[Supplied data]
/---
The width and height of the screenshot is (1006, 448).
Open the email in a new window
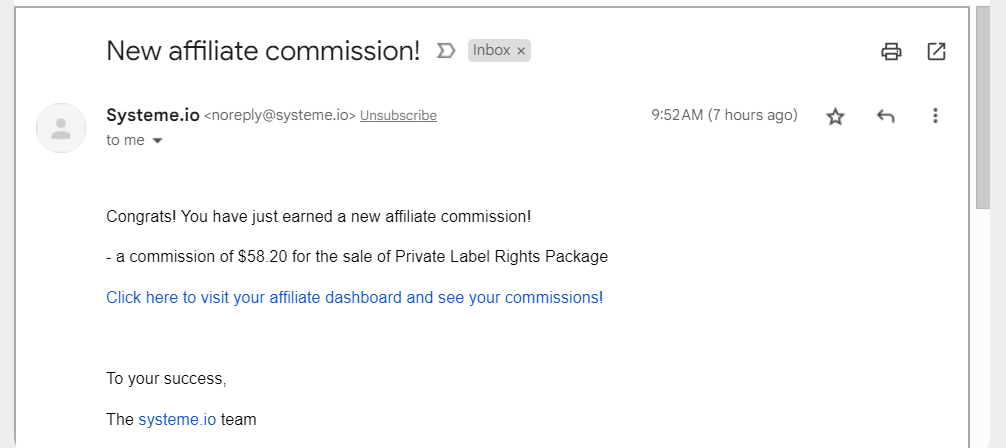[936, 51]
\---
/---
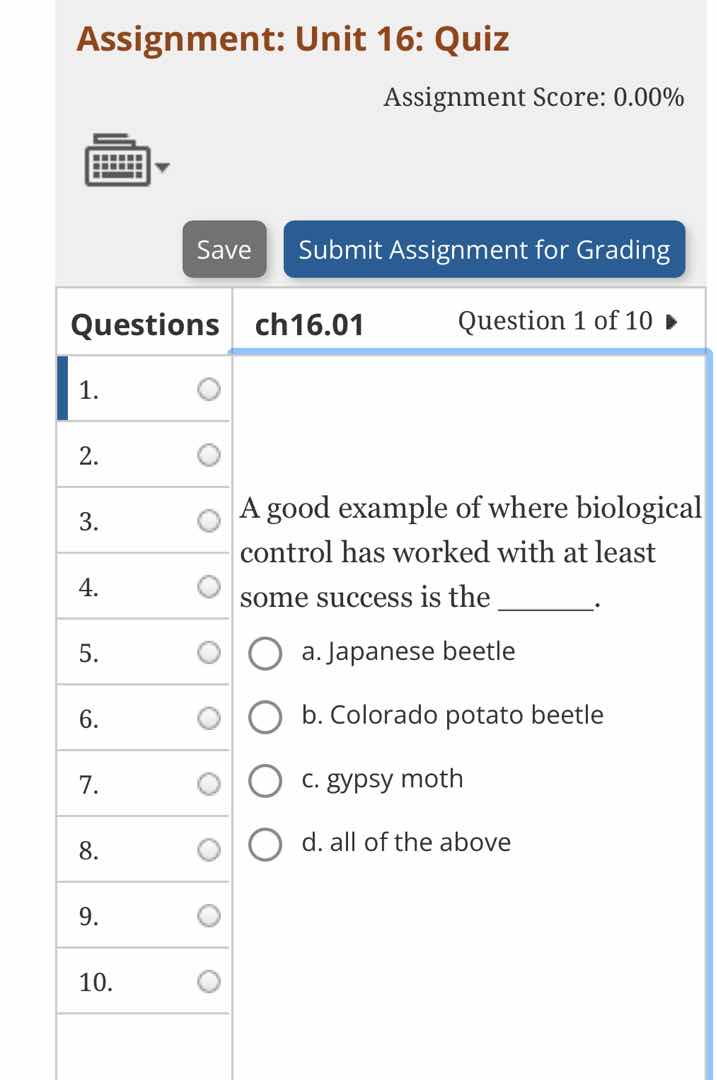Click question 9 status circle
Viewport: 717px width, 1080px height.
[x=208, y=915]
\---
[What you need to do] Count the lines of the records above that contain the string "width", and reply with only that number.

[Response to this exercise] 2